#### DATA FOR PROCESSING
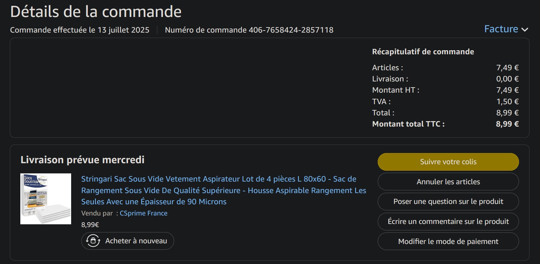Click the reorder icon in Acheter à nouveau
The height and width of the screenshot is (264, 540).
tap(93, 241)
########
#### DATA FOR PROCESSING
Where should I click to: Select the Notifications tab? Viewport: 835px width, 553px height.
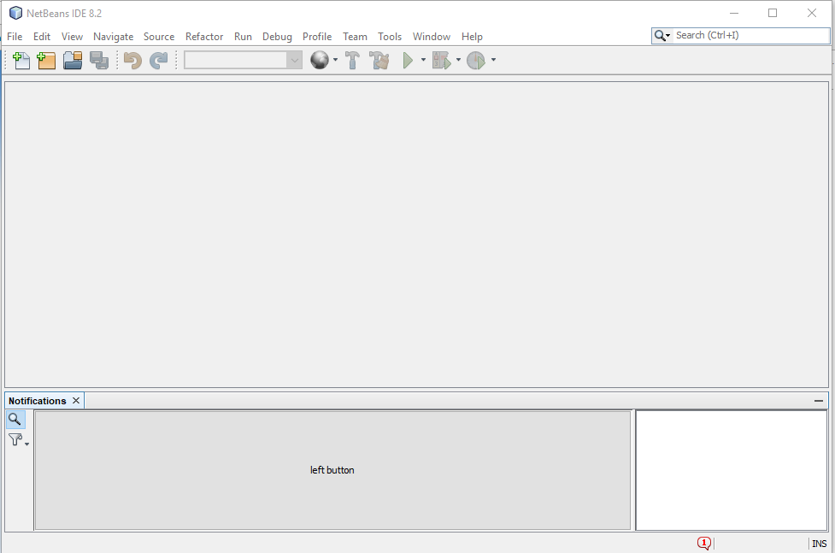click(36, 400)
########
▸ **DIRECTIONS FOR THIS TASK**:
Please copy the data word for word, starting at the line containing "Click the reorder icon in Acheter à nouveau" and ending with the line containing "tap(93, 241)". Leave out the pictures.

▸ **TASK ANSWER**:
Click the reorder icon in Acheter à nouveau
The height and width of the screenshot is (264, 540).
tap(93, 241)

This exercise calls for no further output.